### DIRECTIONS
Every line in the data below from the one containing "[Пошук] (1138, 14)" down to the one containing "[youtube] (691, 1847)", both included, must be retyped exactly; no other line is to appear.
* * * *
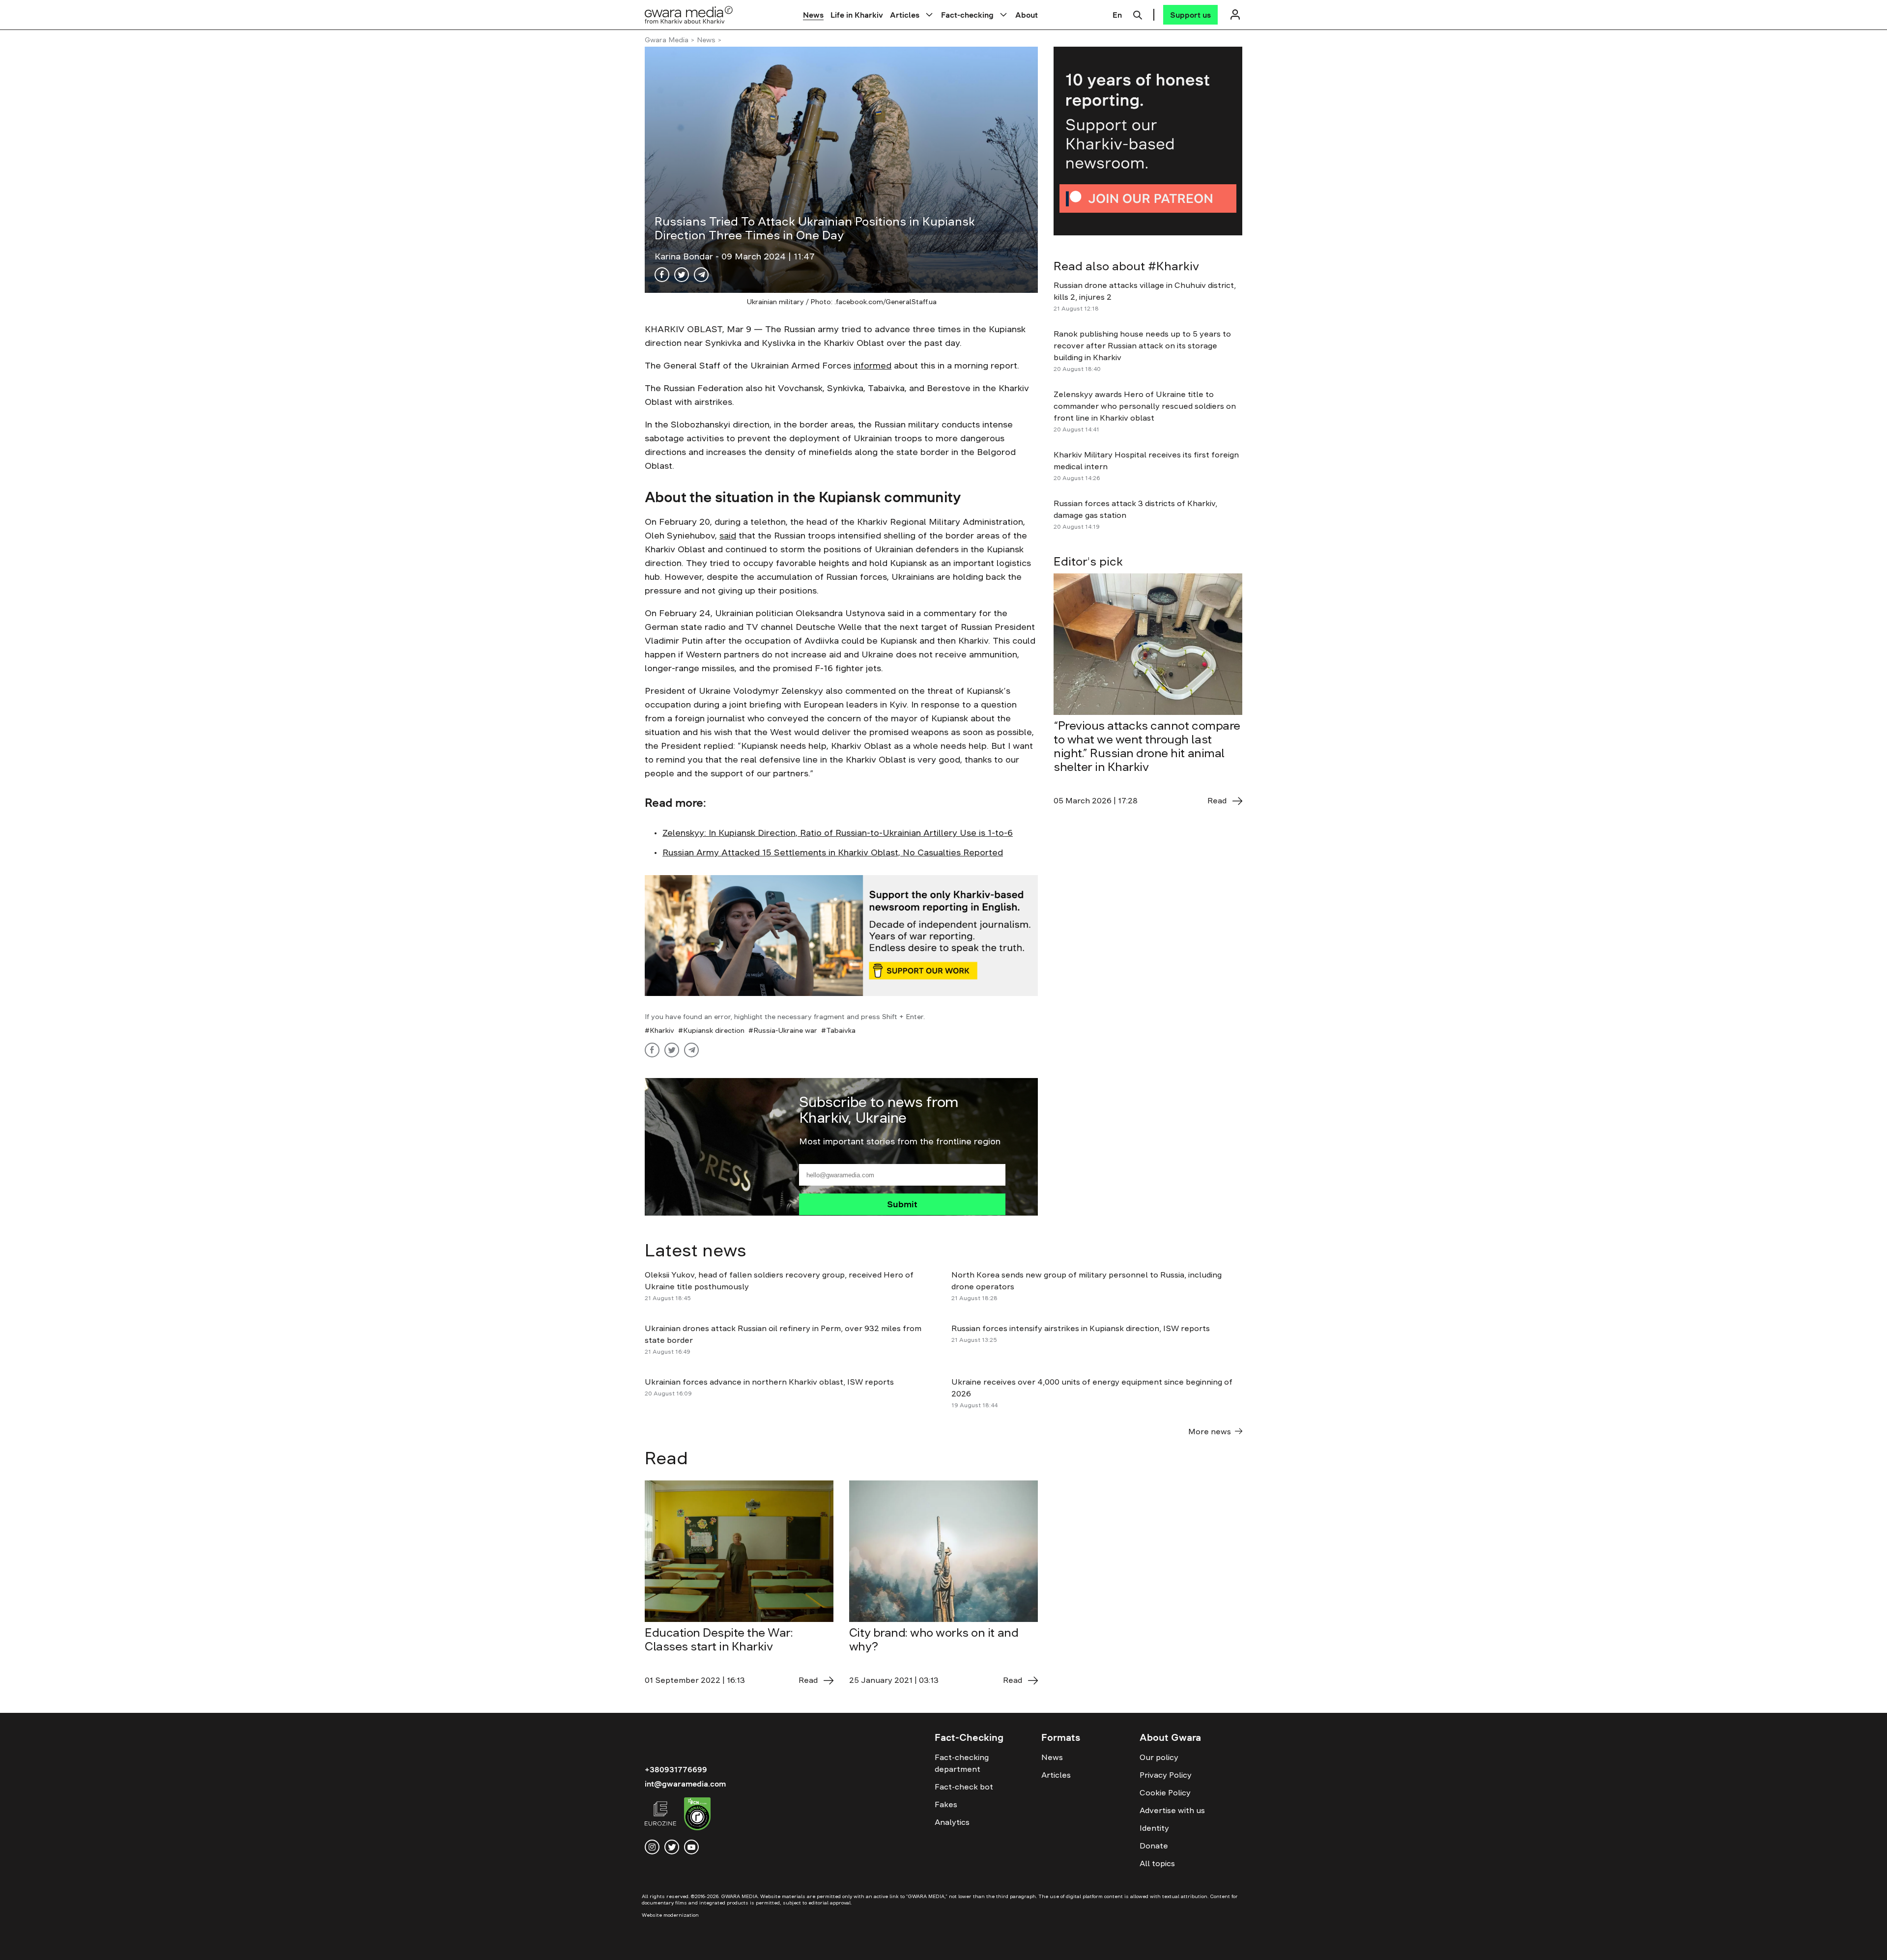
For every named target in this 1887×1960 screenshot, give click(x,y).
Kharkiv (662, 1030)
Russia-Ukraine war (785, 1030)
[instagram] (652, 1847)
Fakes (946, 1804)
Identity (1154, 1828)
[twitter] (671, 1847)
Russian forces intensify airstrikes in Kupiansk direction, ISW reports (1081, 1328)
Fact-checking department (962, 1763)
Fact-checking (967, 15)
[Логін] (1235, 14)
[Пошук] (1138, 14)
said (727, 535)
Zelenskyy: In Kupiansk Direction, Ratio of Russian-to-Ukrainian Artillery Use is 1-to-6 (837, 832)
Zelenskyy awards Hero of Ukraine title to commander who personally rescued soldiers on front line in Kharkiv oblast (1145, 406)
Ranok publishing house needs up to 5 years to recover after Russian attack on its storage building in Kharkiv (1142, 345)
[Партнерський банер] (1148, 141)
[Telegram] (701, 274)
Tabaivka (841, 1030)
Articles (904, 15)
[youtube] (691, 1847)
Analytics (952, 1822)
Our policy (1159, 1757)
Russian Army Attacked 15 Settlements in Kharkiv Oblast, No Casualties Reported (832, 852)
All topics (1157, 1863)
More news (1209, 1431)
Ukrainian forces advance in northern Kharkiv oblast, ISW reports (769, 1382)
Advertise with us (1172, 1810)
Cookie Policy (1165, 1792)
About (1026, 15)
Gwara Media (666, 39)
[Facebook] (662, 274)
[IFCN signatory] (697, 1815)
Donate (1154, 1845)
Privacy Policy (1166, 1775)
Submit (902, 1204)
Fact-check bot (964, 1786)
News (813, 15)
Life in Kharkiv (856, 15)
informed (872, 365)
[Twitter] (681, 274)
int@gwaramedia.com (685, 1784)
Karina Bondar (685, 256)
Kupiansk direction (713, 1030)
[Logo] (689, 14)
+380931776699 (676, 1769)
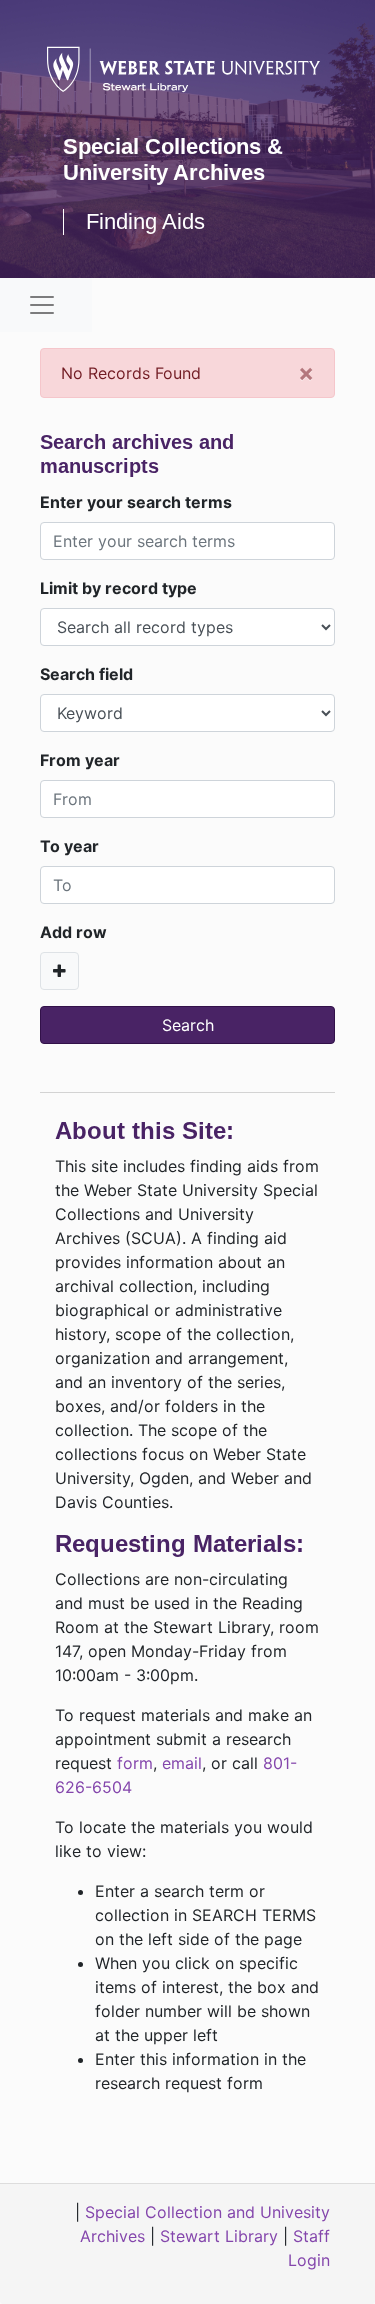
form (135, 1763)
* * * *
### WRITTEN ANSWER
[Пошук] (1138, 14)
said (727, 535)
Zelenskyy: In Kupiansk Direction, Ratio of Russian-to-Ukrainian Artillery Use is 1-to-6 (837, 832)
Zelenskyy awards Hero of Ukraine title to commander who personally rescued soldiers on front line in Kharkiv oblast (1145, 406)
Ranok publishing house needs up to 5 years to recover after Russian attack on its storage building in Kharkiv (1142, 345)
[Партнерський банер] (1148, 141)
[Telegram] (701, 274)
Tabaivka (841, 1030)
Articles (904, 15)
[youtube] (691, 1847)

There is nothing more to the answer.